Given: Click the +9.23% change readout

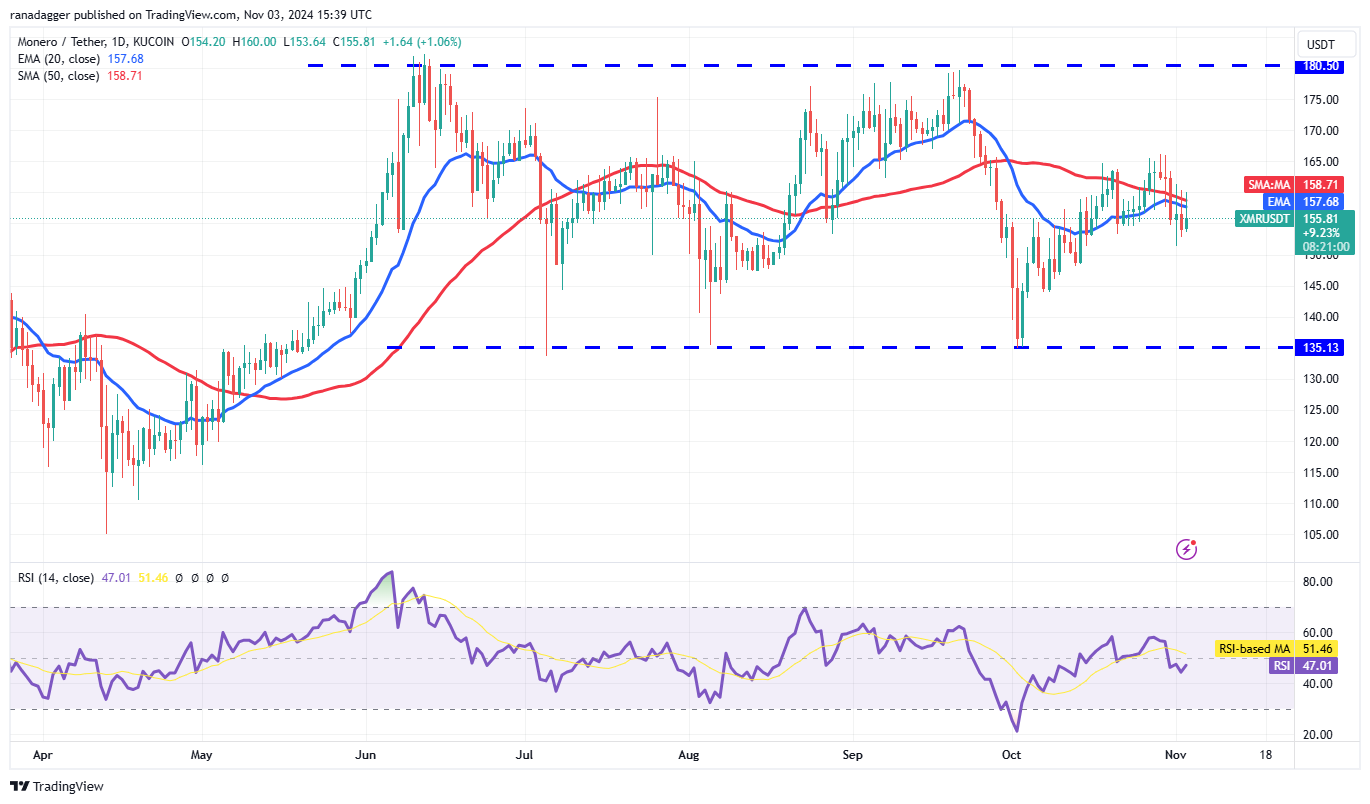Looking at the screenshot, I should coord(1322,232).
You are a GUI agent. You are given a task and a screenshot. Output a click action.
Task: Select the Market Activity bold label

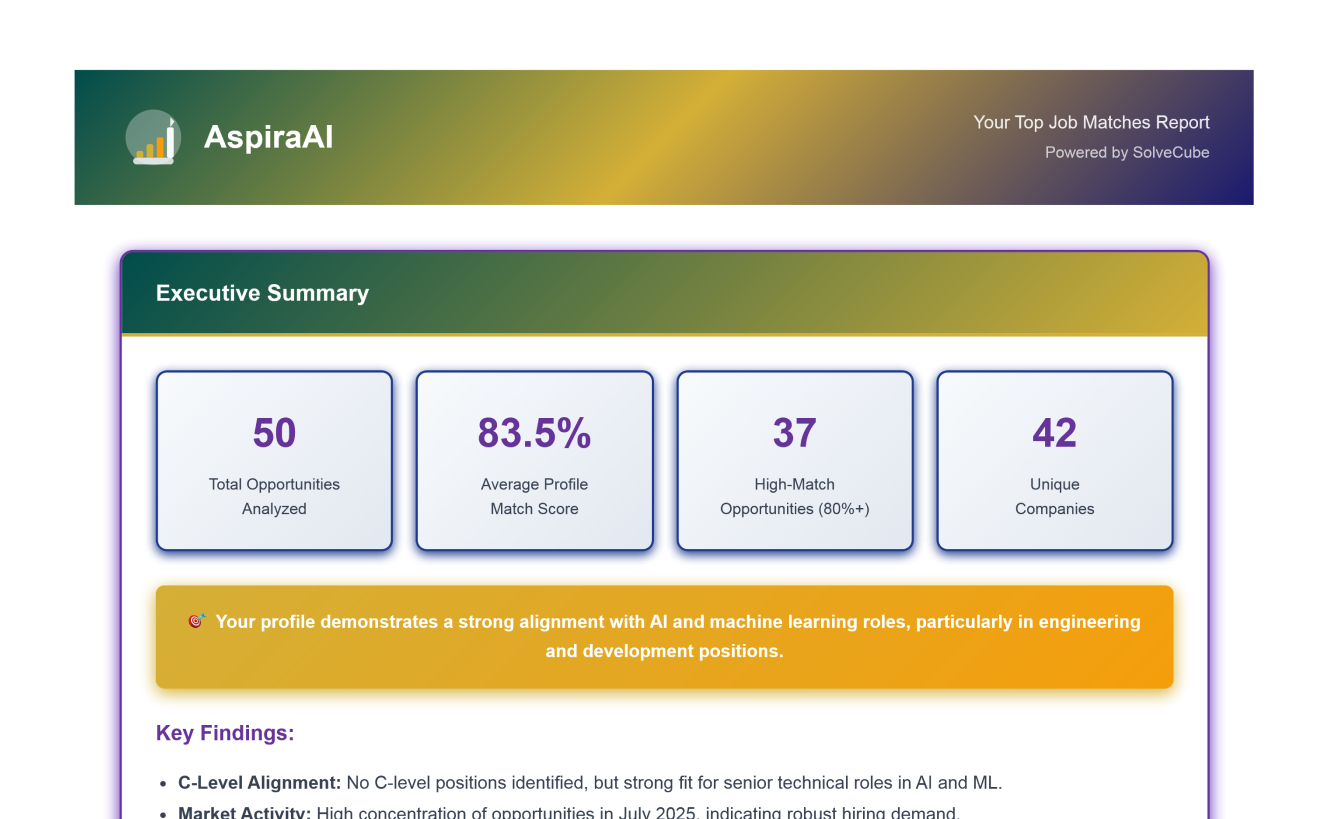coord(244,812)
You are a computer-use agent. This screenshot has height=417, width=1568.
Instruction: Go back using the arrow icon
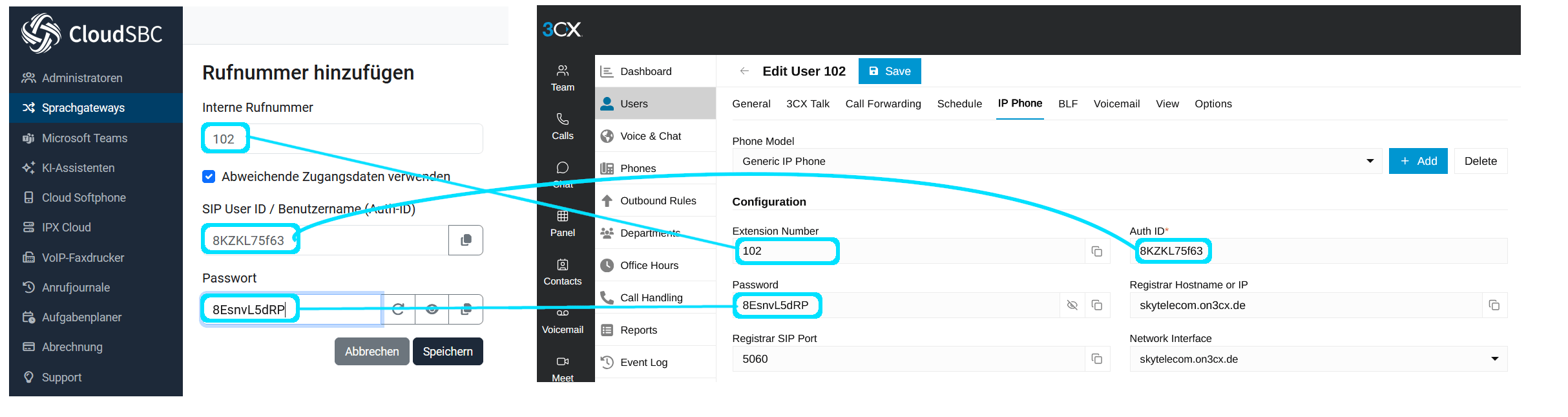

┄┄┄┄┄┄┄┄┄┄┄┄┄┄┄┄┄┄┄┄

REQUIREMENTS ▸
Please copy out word for word the lines from the one containing "You are a GUI" through the end of the listing. Leave the pictures out of your answer.

WRITTEN REPLY ▸
You are a GUI agent. You are given a task and a screenshot. Output a click action.
Task: Select the Market Activity bold label

coord(244,812)
You are a computer-use agent. This screenshot has height=417, width=1568.
Instruction: Go back using the arrow icon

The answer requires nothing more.